• [WHAT THIS TASK INVOLVES]: Every record below should be repeated exactly. Omit the pictures.
....
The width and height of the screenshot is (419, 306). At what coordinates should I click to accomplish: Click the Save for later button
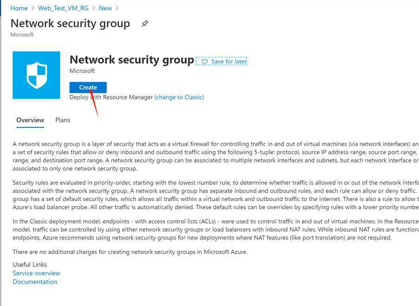coord(221,61)
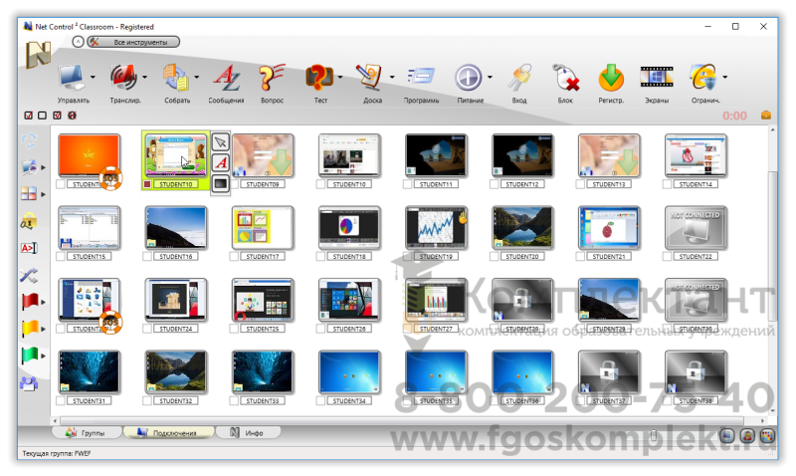The image size is (796, 476).
Task: Select the STUDENT17 checkbox
Action: (235, 257)
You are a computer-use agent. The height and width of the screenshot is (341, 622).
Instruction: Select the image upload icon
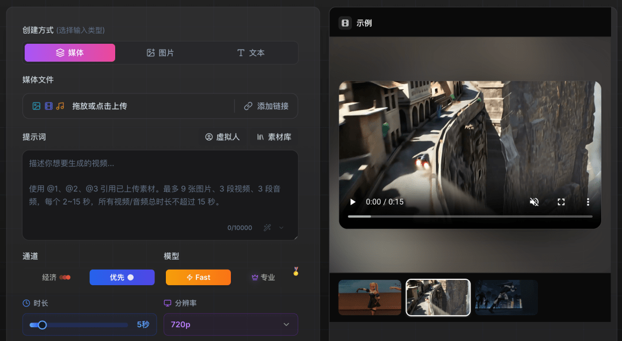36,105
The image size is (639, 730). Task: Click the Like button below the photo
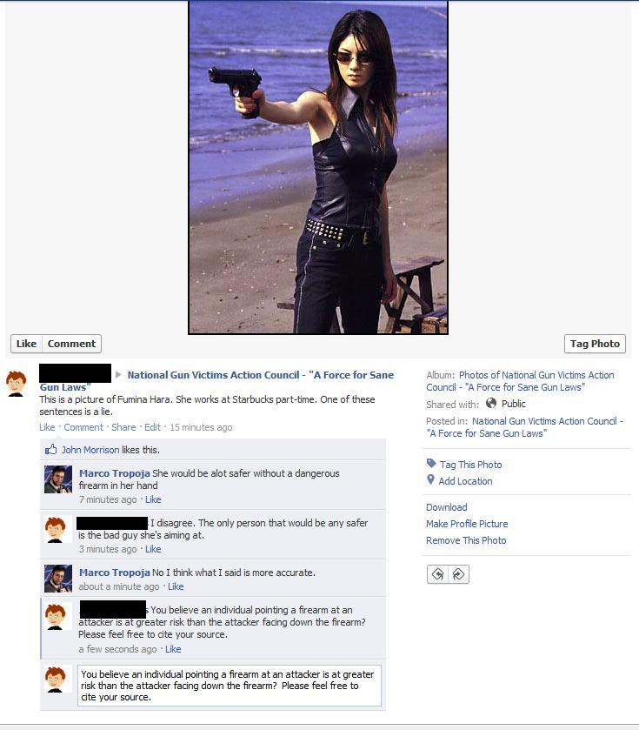(x=26, y=344)
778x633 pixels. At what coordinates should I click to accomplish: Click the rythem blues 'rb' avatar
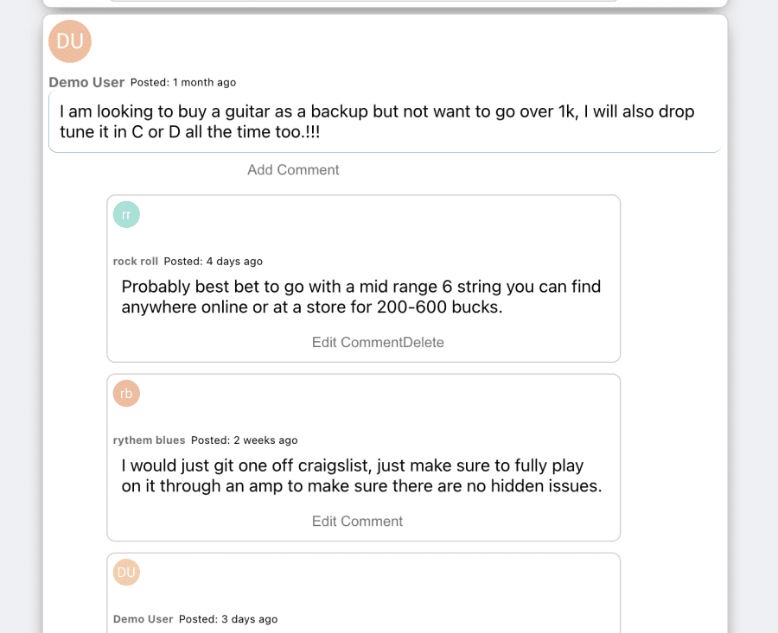point(126,393)
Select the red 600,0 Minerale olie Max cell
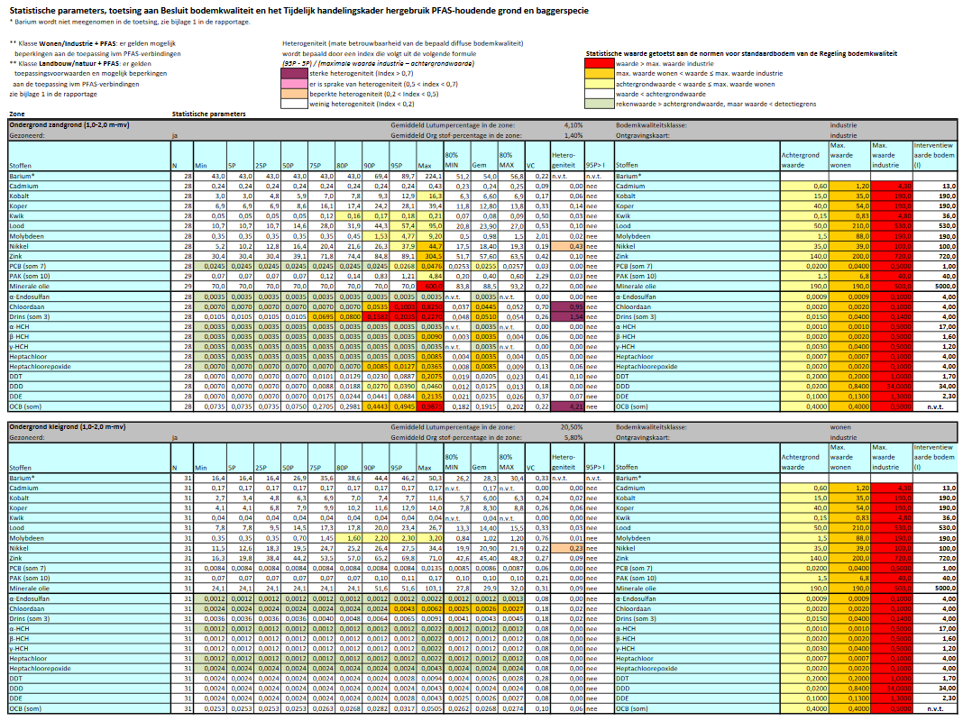This screenshot has height=721, width=963. click(429, 286)
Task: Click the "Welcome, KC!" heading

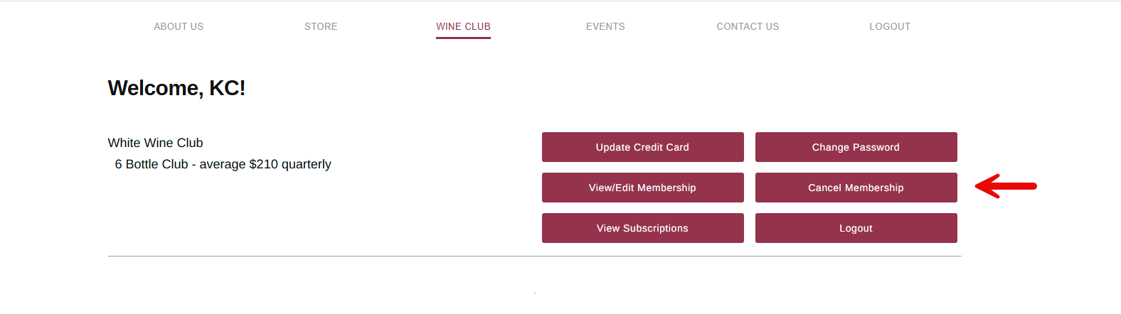Action: pos(176,88)
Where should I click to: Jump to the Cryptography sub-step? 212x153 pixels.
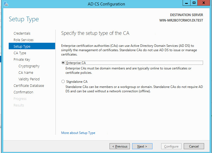pyautogui.click(x=29, y=66)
....
• [ANSWER FOR THE TASK]:
The width and height of the screenshot is (419, 306). At what coordinates should I click to accomplish: Click the Save for later button
coord(221,61)
The image size is (796, 476).
Task: Select the STUDENT17 checkbox
Action: (235, 257)
You are a computer-use agent. The height and width of the screenshot is (341, 622).
Instruction: Select the image upload icon
36,105
The image size is (639, 730). Task: Click the Like button below the photo
(x=26, y=344)
778x633 pixels. At what coordinates should I click to accomplish: Click the rythem blues 'rb' avatar
point(126,393)
Select the red 600,0 Minerale olie Max cell
This screenshot has height=721, width=963. click(429, 286)
Task: Click the "Welcome, KC!" heading

Action: pos(176,88)
Where should I click to: Jump to the Cryptography sub-step? 212x153 pixels.
pyautogui.click(x=29, y=66)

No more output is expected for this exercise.